Spanish Style: Fashion Illuminated, 1550–1700

Hispanic Society Museum & Library, New York

November 6, 2025 – February 8, 2026

Portraits of kings and queens of the Spanish branch of the Habsburg dynasty have always drawn attention for their distinctive and instantly recognizable dress. In 1623, King Philip IV introduced a law banning ruffled collars as well as fabrics trimmed with gold and silver. This decision marked the emergence of a new visual code associated with the highest ranks of society: the dominance of black color. Over time, black color came to signify restrained elegance and status, and Spanish dress evolved into a lasting visual language of power, faith, and social hierarchy.

Spanish Style: Fashion Illuminated, 1550–1700 invites viewers to look more closely at this language. The exhibition examines how dress and accessories functioned in Spain from the mid-sixteenth to the late seventeenth century, shaping ideas of status, piety, and social order.

Image of the painting The Duchess of Alba by Francisco Goya
The Duchess of Alba. 1797. Francisco Goya. Hispanic Society of America. Public Domain

Paintings, works on paper, textiles, accessories, and devotional objects from the Hispanic Society’s collection are brought together to show how material and meaning intersected. Particular attention is given to fabric and surface: dense weaves, rigid collars, metallic threads, and heavy folds are treated not as decoration but as carriers of symbolism. Light and texture play as important a role here as cut or color.

The exhibition also traces how Spanish dress was perceived beyond Spain’s borders. Its visual language was widely legible across Europe and often associated with ideals of restraint, moral discipline, and political authority. Fashion thus became a tool through which Spain’s image was shaped both at home and abroad.

The conversation continues beyond the galleries in Spanish Fashion in the Age of Velázquez, a book grounded in the life of Philip IV’s court tailor. Its author, art historian Amanda Wunder, is also the curator of the exhibition. The book shifts attention from the grand portraits of Velázquez to the everyday mechanics of court fashion: the rules, materials, constraints, and choices that shaped the visual code the exhibition invites us to read anew.

 

Spanish Fashion in the Age of Velázquez: A Tailor at the Court of Philip IV


Modern Art & Politics in Germany, 1910–1945

Albuquerque Museum

August 23, 2025 – January 4, 2026

This exhibition looks at one of the most difficult and fragile chapters in European art history, a period when artistic experimentation in Germany became directly entangled with political upheaval. Between 1910 and 1945, art increasingly lost its autonomy and was subjected to ideological pressure, censorship, and outright bans.

The exhibition traces how artists responded to a rapidly changing world, from prewar modernism and Expressionism to the sober and often unsparing vision of Neue Sachlichkeit. The works reflect not only formal innovation but also growing anxiety, social tension, and a sense of instability that long predated the rise of the Nazi regime.

Particular attention is given to the shifting position of the artist under mounting political control.

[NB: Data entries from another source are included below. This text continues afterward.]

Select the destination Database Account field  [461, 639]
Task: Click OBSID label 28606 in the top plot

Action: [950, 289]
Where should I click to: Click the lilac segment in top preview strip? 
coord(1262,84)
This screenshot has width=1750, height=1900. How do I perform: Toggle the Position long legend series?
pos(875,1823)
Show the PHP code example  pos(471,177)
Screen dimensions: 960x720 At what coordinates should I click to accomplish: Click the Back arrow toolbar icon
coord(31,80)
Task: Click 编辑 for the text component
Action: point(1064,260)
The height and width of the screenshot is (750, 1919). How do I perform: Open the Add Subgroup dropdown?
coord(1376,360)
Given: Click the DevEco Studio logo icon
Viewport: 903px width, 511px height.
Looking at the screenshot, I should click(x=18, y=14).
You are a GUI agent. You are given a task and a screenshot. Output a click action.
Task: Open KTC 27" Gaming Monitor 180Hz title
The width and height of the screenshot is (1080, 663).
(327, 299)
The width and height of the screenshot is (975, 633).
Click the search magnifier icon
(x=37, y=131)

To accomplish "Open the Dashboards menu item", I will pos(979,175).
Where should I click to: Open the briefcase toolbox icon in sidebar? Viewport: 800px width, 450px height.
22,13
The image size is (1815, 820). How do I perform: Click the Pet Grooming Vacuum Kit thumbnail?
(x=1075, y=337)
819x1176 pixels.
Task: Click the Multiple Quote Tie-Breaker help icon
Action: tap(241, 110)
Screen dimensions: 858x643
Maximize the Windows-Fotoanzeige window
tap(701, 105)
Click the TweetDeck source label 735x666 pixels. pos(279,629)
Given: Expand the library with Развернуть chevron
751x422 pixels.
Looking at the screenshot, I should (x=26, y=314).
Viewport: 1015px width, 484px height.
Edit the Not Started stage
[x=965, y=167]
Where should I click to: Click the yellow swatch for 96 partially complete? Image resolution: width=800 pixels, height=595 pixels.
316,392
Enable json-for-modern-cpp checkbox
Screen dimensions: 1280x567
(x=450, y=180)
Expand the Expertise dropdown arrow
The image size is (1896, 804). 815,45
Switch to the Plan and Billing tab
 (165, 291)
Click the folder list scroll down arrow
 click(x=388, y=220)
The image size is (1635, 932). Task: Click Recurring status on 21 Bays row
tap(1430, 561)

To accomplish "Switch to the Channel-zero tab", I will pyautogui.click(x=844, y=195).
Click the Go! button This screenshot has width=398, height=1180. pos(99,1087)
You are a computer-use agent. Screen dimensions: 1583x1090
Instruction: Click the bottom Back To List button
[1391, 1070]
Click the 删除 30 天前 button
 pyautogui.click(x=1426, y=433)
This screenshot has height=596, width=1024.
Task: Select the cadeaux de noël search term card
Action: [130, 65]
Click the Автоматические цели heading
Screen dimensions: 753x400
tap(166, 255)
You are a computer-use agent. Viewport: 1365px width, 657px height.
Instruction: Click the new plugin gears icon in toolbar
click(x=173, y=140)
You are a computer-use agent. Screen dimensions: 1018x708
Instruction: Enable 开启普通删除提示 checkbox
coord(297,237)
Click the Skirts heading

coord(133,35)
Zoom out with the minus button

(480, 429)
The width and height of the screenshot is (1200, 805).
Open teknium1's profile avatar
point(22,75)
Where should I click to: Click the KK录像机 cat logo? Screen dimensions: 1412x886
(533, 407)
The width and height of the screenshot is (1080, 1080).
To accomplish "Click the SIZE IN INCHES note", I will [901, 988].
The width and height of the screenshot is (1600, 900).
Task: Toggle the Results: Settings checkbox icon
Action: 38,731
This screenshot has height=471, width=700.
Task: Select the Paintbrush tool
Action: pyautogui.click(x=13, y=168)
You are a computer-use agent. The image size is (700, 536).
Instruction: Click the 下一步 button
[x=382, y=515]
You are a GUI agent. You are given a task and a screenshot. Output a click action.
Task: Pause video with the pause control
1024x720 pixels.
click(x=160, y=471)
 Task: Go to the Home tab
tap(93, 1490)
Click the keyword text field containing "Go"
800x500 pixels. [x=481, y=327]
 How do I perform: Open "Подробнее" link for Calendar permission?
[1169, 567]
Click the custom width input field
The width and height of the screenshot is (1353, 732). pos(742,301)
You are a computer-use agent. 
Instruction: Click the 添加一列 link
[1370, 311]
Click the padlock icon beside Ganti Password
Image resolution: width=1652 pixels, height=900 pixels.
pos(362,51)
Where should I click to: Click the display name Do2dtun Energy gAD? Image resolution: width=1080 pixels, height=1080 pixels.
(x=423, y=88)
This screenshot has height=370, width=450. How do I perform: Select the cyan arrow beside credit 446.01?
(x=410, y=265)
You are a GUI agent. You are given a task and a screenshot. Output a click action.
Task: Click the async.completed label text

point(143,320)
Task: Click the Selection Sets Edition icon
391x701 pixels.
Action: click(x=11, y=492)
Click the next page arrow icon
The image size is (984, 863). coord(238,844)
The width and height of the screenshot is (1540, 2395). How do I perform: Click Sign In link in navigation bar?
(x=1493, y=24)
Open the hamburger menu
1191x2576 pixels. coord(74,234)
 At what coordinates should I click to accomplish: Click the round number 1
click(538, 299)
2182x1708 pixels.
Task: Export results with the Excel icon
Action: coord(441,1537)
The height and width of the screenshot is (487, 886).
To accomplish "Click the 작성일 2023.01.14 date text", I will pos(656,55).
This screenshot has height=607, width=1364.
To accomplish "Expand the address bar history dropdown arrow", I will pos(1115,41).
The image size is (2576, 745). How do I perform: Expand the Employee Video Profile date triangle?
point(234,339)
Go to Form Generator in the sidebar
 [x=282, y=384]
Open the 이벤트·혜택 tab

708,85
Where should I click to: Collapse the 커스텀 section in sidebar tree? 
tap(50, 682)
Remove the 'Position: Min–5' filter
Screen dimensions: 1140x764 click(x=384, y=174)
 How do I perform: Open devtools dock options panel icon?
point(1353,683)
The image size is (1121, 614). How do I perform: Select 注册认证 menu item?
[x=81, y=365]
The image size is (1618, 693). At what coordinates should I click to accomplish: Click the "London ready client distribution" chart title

For some, art became a form of resistance. For others, it led to exile, silence, or persecution. Against the backdrop of campaigns targeting so-called “degenerate art,” painting, drawing, and sculpture emerge not merely as aesthetic objects but as records of interrupted careers and fractured lives.

Rather than offering a comprehensive survey of German modernism, the exhibition draws a clear and uncompromising line. Art does not exist outside history. Here, the works are read as documents of their time, vulnerable, conflicted, and for that very reason, deeply relevant today.

 

Modern Art and Politics in Germany 1910–1945

 

It has been a great year spent with art, and we are grateful to be closing it in such good company. Thank you to everyone who reads us, buys exhibition catalogs from us, or simply reaches out with thoughtful feedback. In a world of digital speed, AI, and constant productivity, taking time to look at a painting made by a human hand feels more special than ever. Take care, keep loving art, and wishing you happy holidays and a wonderful New Year.